O legado de Fábio Penteado é redescoberto e celebrado em publicações e exposições que ressaltam a atemporalidade de sua visão arquitetônica
Thomaz Farkas/Divulgação
A memória e a contribuição de Fábio também são mantidas vivas por meio de exposições, como a mostra Fábio Penteado: Pétalas e Estrelas, em cartaz no Centro de Convivência de Campinas até 21 de março de 2026.
“Acredito que as obras e os pensamentos contemporâneos de Fábio, que sempre questionou os modelos urbanos e a necessidade de se projetar para multidões, podem ser valiosos para o estudo e os desafios profissionais que os jovens estudantes de arquitetura enfrentarão”, ela considera.
Leia mais
Guilherme defende que a contemporaneidade da obra de Fábio reside na influência do organicismo, seu aspecto mais original e antecipatório. Nesse estilo, as formas irregulares e centrípetas permitem a transformação simultânea entre arquitetura e paisagem.

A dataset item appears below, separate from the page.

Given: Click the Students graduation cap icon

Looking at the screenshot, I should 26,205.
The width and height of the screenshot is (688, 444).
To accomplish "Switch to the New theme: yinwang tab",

“Hoje, fala-se muito em arquiteturas topográficas, que buscam soluções na forma do terreno e no contexto da ampliação da cultura, assim como na discussão sobre a emergência climática de uma arquitetura que se integra ao paisagismo. Acho que ele fez isso de maneira pioneira no Brasil dos anos 1960 e 1970, e essa abordagem está muito em voga atualmente”, analisa o professor.